If I’m understanding Stewart correctly, he’s saying that we’re created and redeemed for human intimacy. It’s natural to us, so to speak—both because of how we were made and how we are being remade in Christ. And if that’s the case, then intimacy must be expressed and received by everyone, regardless of whether they are having sex or not. And if that’s the case, then we’re compelled to think about what closeness—even physical closeness—enjoyed and reciprocated actually looks like for the celibate person. (I think this is worthy of many more posts here at SF in the future, but for now, on the subject of male closeness, try reading this and this.)

Finally, I think it’s great that Stewart closes his post by pointing out that friendship is eschatological and Eucharistic:

[W]e tend to think of the phrase “till death us do part” as meaning “forever.” But that is exactly what it does not mean. Christians don’t believe that death is the end of our story as human beings, but rather the door from our brief earthly existence into our everlasting glory in the world to come. “Till death us do part” in the marriage vow means that marriage ends at that door. But friendship doesn’t. “No longer do I call you servants … but I have called you friends” (John 15:15). Friendship realizes what is highest and truest about us: that we exist for an eternal friendship with God and with one another in God.

Or as I put it once: “Marriage as we know it will fade away, as Jesus tells us in Matthew 22. But the kind of love that marriage pointed to will be the experience of everyone in God’s new creation. And that, it seems to me, is what friendship reminds us of here and now.”

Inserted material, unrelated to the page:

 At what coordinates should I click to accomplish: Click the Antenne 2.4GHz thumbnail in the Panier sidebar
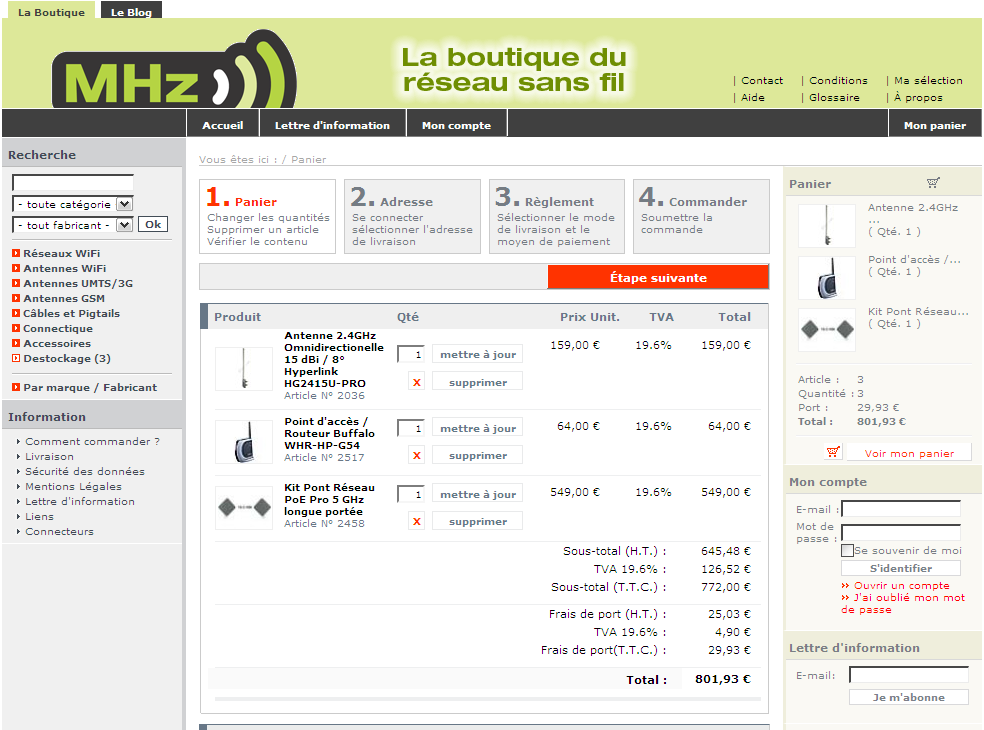tap(824, 225)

Please do read Stewart’s whole post. It’s beautiful. Along with Ron’s old “300 words” post, it’s one that I’ll be sharing with people as a nice summary of the kind of thing we’re up to here at this blog.

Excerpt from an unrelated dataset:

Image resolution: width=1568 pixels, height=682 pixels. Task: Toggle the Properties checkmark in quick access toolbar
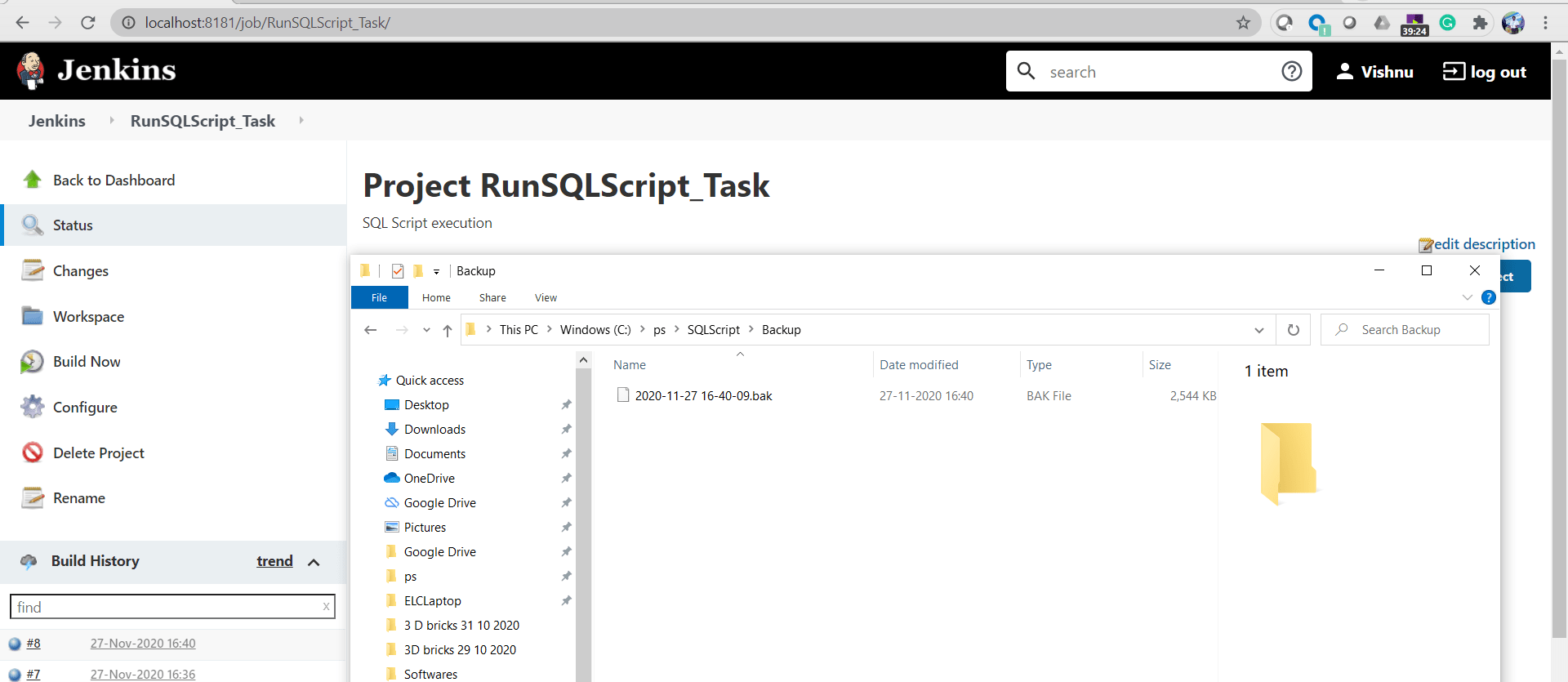pyautogui.click(x=398, y=271)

4 thoughts on “What is Spiritual Friendship? A Basic Primer

  1. Mac Stewart’s primer on friendship was a great post! To some extent it also provided an alternative to Rachel Lu’s essay in *Living the Truth.*

  2. This post moved me quite deeply and made me think of how much I love the dear friends I have and it doesn’t matter what they do or believe or say I accept and support them without fail and I would do anything for them It reminds me of a quote ” the strongest drug that exsists for a human being is another human being” it makes me think about God incarnate how much Jesus must have loved being with people conversing with, healing and caring for us.